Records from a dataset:
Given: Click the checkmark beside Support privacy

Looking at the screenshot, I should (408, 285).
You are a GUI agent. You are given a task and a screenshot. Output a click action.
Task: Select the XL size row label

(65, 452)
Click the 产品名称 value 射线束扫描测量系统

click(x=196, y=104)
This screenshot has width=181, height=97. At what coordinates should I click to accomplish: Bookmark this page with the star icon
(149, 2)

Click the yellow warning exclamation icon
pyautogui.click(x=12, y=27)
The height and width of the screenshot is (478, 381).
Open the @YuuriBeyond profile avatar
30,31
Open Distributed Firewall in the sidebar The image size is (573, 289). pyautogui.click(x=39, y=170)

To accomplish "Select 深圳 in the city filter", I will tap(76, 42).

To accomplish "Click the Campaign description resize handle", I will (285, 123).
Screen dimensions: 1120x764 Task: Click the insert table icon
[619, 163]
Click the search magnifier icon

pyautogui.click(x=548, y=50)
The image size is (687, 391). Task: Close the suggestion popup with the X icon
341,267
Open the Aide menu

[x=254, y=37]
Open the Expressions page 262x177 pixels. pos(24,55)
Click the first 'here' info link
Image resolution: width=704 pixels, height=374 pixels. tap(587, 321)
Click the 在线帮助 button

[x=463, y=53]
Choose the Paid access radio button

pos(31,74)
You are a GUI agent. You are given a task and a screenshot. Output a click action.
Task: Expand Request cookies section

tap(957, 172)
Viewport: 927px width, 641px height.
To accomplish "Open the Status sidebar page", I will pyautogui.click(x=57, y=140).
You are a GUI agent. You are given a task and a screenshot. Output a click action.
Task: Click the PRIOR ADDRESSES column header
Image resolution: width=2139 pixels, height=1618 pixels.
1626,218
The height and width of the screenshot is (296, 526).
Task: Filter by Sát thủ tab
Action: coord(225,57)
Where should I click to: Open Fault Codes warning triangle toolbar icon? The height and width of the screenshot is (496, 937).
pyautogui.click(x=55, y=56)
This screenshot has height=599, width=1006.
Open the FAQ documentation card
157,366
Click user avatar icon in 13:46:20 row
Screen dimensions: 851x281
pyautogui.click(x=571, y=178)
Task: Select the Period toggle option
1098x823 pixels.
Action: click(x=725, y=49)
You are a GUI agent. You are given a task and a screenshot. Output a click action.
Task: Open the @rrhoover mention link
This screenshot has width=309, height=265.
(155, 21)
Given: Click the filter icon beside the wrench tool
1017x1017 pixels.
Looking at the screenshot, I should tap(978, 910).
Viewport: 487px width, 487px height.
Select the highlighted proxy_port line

What the task asks: Every line from the one containing "Task: Open the @rrhoover mention link" to the end of the entries must be set down exactly, with none omitted and none added.

Answer area:
Task: Open the @rrhoover mention link
This screenshot has width=309, height=265.
(155, 21)
Given: Click the filter icon beside the wrench tool
1017x1017 pixels.
Looking at the screenshot, I should tap(978, 910).
Viewport: 487px width, 487px height.
Select the highlighted proxy_port line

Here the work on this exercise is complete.